Translation: We're doomed.
It's a neat trick, at least.Don't break the encrpytion, break the weakest link that contributes to the encryption.
Kaspersky says it has uncovered a new malware infection that is able to decode encrypted TLS traffic without the need to intercept or manipulate it. Known as Reductor, the malware was spotted in April of this year and is believed to be the work of an espionage-focused hacking crew known as Turla. The malware is thought to be …
Crumbs, indeed.
I've been waiting for a example of an exploit that justifies serious application lock-down/code-signing and traceability. As someone who needs to roll-my-own applications and install my own choice of OS at times, I've resisted the push by Apple and co for features like TPMs, Gatekeeper and SIP to be mandatory. I've got good firewalling and user discipline around trusted sources and checksumming, but it's still a worrisome development. I may have to switch to a small target browser.
Breaking the CPRNG is one of the oldest tricks for modern computer-based cryptanalysis, of course. It's how the original Netscape SSL implementation was first publicly broken.
In that case, it was Netscape's weak seeding of the CPRNG which was attacked - a completely passive attack (i.e. the researchers were able to break the CPRNG by observing the target machine and deriving enough of the seeding entropy to reduce the seed space to something that could be brute-forced). With Reductor it's an active attack, compromising the CPRNG in memory.
Another infamous attack on the CPRNG was the Dual_EC_DRBG scandal, where the NSA tried to push a compromised CPRNG into the industry, assisted (perhaps inadvertently, perhaps deliberately) by RSADSI.
How about an 8 armed vampire squid ..... for a little/lot of insider trading advantage/fantasy market continuance?
Whatever can be, invariably inevitably always is, and relies catastrophically on belief being only suspended due to mass ignorance in sees of arrogant complex misdirection and simply outrageous fake denial?
The posit here is that some of the more sophisticated of professional things are much more likely to be private/pirate enterprise doing it for themselves rather than being quite common in the public nation-state backed actor field ....... although there are many reasons to expect that is a current situation in fundamental flux and disruptive future change.
.. is why the Americans had to get rid of Kaspersky in a screaming hurry.
These sorts of neat tricks require the kind of concentrated effort a state can easily buy, and Kasperky's consistent refusal to whitelist government spyware (over years of operation) and detailed analysis and disclosure of what they come across must have buggered up quite a bit of spying.
If their Mac software wasn't such a *pain* to run I'd have them on my Mac too.
"Dude. It's Turla. Hint: they're not the US."
I don't know if you're aware of this or not Tom but the hardest thing for researchers to do is to say who the malware authors actually are.
The CIA in the US has even created a framework called Marble to inject symbols and comments into malware code to make it look like the malware was created by agents from a different country of origin.

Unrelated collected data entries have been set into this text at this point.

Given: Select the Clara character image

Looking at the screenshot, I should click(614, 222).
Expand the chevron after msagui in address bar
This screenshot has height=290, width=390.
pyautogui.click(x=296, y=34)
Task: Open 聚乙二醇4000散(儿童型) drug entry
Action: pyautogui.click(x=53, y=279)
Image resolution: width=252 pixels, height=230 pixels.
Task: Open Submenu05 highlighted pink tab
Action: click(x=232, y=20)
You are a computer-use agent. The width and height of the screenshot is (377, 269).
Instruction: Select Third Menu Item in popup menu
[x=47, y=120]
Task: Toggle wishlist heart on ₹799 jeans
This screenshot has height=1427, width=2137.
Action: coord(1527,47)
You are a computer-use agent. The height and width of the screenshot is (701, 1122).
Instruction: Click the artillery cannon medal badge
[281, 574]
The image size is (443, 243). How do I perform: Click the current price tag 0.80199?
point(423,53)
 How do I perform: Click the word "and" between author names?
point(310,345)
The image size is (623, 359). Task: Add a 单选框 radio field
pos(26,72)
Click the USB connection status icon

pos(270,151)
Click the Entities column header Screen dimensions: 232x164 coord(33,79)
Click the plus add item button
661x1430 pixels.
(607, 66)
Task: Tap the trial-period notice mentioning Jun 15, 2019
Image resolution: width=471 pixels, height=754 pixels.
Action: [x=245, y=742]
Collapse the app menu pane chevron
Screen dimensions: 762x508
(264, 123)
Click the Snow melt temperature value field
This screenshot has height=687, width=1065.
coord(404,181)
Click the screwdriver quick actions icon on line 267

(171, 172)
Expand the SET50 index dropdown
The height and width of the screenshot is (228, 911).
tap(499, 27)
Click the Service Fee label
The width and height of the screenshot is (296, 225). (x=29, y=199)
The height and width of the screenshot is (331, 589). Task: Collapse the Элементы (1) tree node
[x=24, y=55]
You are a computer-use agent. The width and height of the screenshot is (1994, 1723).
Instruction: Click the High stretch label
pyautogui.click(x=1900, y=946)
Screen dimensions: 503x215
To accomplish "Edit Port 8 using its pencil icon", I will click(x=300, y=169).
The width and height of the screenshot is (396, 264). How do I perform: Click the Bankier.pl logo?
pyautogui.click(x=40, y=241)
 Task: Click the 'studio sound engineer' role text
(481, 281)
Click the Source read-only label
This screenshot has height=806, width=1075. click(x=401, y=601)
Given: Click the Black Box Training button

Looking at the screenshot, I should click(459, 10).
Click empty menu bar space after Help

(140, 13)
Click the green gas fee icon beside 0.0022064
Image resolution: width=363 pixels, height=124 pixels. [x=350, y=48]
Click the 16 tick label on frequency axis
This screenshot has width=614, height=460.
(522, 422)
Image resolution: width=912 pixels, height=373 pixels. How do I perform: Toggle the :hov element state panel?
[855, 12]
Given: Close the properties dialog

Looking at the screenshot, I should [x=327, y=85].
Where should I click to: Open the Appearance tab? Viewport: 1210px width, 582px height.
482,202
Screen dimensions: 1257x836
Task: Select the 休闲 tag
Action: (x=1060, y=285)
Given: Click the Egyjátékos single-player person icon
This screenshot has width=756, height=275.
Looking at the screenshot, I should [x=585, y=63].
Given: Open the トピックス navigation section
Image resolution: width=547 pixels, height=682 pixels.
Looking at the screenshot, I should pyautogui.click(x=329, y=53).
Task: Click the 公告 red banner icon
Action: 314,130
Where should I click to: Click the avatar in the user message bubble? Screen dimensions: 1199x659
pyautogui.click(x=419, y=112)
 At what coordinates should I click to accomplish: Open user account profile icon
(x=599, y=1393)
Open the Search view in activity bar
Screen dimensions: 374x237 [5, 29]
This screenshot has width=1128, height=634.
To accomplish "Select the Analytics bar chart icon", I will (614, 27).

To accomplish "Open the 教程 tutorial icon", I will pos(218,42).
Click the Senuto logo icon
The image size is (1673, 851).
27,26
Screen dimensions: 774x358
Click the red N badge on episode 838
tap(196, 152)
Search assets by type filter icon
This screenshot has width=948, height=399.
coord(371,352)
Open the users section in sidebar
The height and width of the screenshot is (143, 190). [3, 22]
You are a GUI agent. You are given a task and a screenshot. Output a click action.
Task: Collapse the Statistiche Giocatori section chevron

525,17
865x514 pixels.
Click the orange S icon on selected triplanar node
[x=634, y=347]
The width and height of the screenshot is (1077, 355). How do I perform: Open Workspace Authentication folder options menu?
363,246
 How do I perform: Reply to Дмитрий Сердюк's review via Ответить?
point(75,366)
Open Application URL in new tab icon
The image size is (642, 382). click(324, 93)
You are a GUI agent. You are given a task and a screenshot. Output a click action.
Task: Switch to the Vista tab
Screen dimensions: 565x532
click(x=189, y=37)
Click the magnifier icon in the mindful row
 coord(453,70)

From the Linux mprotect(2) man page:
On Linux, it is always permissible to call mprotect() on any address in a process's address space (except for the kernel vsyscall area). In particular, it can be used to change existing code mappings to be writable.
Yes, there's pkey_mprotect(2). There's PaX. There's SELinux. But there are plenty of Linux systems out there where ordinary processes are not running with page-permission enforcement. And the same goes for some other POSIXy OSes. (Some online discussions suggest that MacOS enforces "maximum protections" for pages which prevent using mprotect to change existing rx pages to rwx; I haven't investigated.)
If you were running Windoze, you wouldn't have a problem. Because Windoze provided TLS at the OS level. It's only the infection of cross-platform browsers (including more recent MS open-source cross-platform browsers) providing their own TLS that provided the platform for this exploit.